The following is taken from Big K.R.I.T.’s own words, as told to SPIN’s Andy Cush. 

When I stepped onstage at the BET Hip Hop Awards last month, I felt anger, frustration, sadness, and hopelessness. It was overwhelming, and it also felt like a blessing. I was performing my verse from a song I did with Kenneth Whalum called “Might Not Be OK,” and I chose to wear a police uniform. Eight bars in, if you didn’t see the uniform, you might not know where the narrative was coming from. “Stop asking questions, why you filming? / You look suspicious, I think you dealing / Step out of the car, fit the description.” It’s that split second when someone’s ready to take your life.

Philando Castile was killed by police in Minnesota, Terence Crutcher in Minnesota, Keith Scott in Charlotte. The NYPD killed a woman with a mental illness in the Bronx just a couple weeks ago. This has always been going on, but now we have videos of it. Now you can see it, and that brings a new energy to any interaction with an officer. As much as you want everything to be okay, you know there are some people who don’t want you to be alive, or to see you doing well. A simple traffic stop could be the end of your life. That’s not what I used to think growing up, when getting pulled over meant thinking, “Aw, man. I don’t want to go to jail.” Now you think, “I don’t want to get killed. What should I do with my hands so that I don’t get killed?”

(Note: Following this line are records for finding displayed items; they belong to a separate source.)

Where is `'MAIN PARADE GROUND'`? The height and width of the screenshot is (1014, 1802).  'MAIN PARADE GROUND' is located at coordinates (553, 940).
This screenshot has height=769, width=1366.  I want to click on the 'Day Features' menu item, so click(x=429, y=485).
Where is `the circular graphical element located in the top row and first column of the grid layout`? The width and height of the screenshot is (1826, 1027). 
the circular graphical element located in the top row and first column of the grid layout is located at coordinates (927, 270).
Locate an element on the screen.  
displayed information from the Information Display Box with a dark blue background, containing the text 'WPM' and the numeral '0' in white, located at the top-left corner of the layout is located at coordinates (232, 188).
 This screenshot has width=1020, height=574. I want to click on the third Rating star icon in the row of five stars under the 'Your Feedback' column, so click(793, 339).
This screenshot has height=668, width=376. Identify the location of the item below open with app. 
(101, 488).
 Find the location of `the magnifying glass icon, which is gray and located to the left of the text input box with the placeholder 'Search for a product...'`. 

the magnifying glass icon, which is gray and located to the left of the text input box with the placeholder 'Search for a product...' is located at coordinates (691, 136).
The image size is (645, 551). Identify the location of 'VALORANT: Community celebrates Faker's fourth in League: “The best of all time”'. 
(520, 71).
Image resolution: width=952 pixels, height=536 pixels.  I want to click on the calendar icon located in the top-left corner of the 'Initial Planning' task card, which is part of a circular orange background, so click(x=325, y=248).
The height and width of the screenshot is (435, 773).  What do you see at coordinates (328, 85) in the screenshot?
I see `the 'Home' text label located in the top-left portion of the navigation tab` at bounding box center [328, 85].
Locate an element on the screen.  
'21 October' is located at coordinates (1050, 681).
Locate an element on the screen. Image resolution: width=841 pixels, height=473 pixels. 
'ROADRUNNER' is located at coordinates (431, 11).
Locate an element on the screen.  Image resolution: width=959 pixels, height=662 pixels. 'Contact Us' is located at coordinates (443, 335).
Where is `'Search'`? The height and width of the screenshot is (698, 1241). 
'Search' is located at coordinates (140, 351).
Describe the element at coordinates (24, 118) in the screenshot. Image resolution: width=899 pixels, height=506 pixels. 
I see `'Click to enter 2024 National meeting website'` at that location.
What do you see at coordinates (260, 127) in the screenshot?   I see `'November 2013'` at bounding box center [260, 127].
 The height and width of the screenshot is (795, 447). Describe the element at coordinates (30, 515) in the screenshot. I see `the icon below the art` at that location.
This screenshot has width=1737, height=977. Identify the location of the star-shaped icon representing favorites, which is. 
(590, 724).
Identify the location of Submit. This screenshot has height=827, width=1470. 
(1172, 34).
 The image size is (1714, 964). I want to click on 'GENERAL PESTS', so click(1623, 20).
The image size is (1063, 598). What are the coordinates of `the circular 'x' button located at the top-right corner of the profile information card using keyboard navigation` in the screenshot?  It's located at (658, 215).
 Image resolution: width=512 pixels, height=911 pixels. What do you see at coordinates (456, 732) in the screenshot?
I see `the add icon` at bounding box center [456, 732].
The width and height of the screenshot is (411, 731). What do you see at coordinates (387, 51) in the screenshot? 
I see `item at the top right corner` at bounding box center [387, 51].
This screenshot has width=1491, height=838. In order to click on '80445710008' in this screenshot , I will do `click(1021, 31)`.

I’m from Meridian, Mississippi–it’s a small city where everybody knows everybody. Growing up in my neighborhood, you would usually know the police officer on patrol. Maybe he was your friend’s uncle, or something like that. He doesn’t want to see you get in trouble. He’d want to keep you out of those situations. When a kid was outside kicking it, instead of putting him against the wall, an officer might just say, “Hey, go home. I know your mama’s waiting for you.” And it goes both ways: If a person in the neighborhood saw a police officer they knew, they’d say, “Hey, how’s it going? Thanks for keeping us safe.”